Linda F. Benedict, Blanchard, Tobie M.
It is not unusual for healthy habits to take a back seat to summer activities. Youngsters may stay up later and sleep in more. When and what they eat may change. But with schools in session again, LSU AgCenter nutritionist Denise Holston-West says parents should reestablish consistent patterns for eating breakfast, family meals and bedtime.
Holston-West said youngsters need at least nine hours of sleep and parent should stick to the child’s bedtime routine even on the weekend.
“Sleep deprivation affects their mood. It affects their ability to concentrate, and that is especially important in school,” she said.
Making sure your child gets a healthful breakfast is another way to help their school performance and their disposition, according to Holston-West.
“We know that breakfast eaters miss school less. They are less tardy. They concentrate more and are better able to problem-solve,” she said.
A child who skips breakfast may have headaches and stomachaches and may seem distracted, she said. A healthful breakfast will help sustain a child until lunch.
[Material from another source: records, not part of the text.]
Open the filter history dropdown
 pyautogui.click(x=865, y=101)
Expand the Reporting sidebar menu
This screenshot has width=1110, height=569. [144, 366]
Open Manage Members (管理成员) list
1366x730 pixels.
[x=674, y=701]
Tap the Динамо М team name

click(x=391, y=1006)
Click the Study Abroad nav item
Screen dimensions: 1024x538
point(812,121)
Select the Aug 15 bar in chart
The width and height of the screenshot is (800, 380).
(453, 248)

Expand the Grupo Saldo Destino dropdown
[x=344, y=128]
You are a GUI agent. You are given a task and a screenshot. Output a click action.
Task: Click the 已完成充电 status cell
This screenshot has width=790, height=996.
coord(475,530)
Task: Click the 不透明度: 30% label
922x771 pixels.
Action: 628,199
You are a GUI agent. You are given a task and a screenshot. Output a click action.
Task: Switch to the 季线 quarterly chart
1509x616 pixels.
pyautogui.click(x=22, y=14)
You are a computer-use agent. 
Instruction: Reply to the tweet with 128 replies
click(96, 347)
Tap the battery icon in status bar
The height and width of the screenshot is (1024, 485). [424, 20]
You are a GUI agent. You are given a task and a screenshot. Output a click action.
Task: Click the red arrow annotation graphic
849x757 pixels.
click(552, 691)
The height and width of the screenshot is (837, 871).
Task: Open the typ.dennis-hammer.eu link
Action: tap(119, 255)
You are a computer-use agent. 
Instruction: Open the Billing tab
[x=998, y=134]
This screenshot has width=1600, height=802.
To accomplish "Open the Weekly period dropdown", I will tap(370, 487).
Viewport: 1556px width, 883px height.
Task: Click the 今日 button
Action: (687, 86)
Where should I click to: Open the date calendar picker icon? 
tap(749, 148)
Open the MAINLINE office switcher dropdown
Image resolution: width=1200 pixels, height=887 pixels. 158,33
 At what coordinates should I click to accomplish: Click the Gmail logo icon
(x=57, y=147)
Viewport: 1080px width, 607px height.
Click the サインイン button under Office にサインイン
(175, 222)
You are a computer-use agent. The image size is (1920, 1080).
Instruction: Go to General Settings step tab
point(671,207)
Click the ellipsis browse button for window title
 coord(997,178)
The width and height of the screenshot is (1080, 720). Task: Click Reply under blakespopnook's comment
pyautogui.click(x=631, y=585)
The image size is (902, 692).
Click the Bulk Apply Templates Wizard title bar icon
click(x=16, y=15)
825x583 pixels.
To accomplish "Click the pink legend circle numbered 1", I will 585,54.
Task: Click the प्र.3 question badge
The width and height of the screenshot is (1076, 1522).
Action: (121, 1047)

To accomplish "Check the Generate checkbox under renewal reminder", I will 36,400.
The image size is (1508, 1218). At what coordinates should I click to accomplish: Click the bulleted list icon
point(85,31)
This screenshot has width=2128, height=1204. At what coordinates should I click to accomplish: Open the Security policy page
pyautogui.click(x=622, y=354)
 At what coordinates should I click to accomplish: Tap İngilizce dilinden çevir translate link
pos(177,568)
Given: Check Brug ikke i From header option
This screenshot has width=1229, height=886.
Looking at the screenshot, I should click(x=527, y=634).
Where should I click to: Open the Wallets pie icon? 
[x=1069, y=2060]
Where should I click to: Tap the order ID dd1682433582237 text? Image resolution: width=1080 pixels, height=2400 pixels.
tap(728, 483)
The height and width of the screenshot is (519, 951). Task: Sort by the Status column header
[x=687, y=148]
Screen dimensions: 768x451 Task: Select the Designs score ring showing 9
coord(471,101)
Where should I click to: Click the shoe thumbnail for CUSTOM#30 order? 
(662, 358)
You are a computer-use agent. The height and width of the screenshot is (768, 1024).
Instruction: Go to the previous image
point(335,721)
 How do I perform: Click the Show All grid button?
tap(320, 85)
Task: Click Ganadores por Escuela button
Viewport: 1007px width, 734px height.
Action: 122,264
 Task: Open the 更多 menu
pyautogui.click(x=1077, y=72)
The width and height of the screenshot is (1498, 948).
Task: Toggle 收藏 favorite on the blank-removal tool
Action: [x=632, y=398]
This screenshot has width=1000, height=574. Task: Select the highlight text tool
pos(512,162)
Quick and easy ideas for breakfast include whole-grain cereal with low-fat milk or yogurt with fresh fruit.
Many schools offer breakfast programs, and parents can take advantage of these. Holston-West said parents should check the school menu and help children make good choices at breakfast and at lunch time.
Parents who pack their child’s lunch should include a whole-grain, a fruit, a vegetable, a lean protein and a low-fat dairy item. Having variety will keep children from getting bored, Holston-West said. She suggested parents keep on hand different fruits and vegetables to pack in the lunch and rotate whole-grain bread with a whole-grain pita or whole-grain crackers.
Snacks after school can include yogurt, fruit, cheese cubes with crackers, baked chips, pretzels or plain popcorn.
Holston-West also said children need to receive an adequate amount of physical activity each day. Children will likely receive some in school, but not the full recommended 60 minutes. This can be broken up into bouts of activity.
“This is a perfect opportunity for families to be physically active together,” the nutritionist said. “They can take the family pet for a walk or go on a bike ride after dinner.”
She said regular amounts for physical activity improve a child’s mood and help with their physical development.
Holston-West also reminded parents to see that their children stay hydrated.
“It is still very hot outside, so it is important for kids to have proper fluid intake,” she said.
Parents should give their youngsters water when they return home from school and encourage them to drink from the water fountain at school, she said.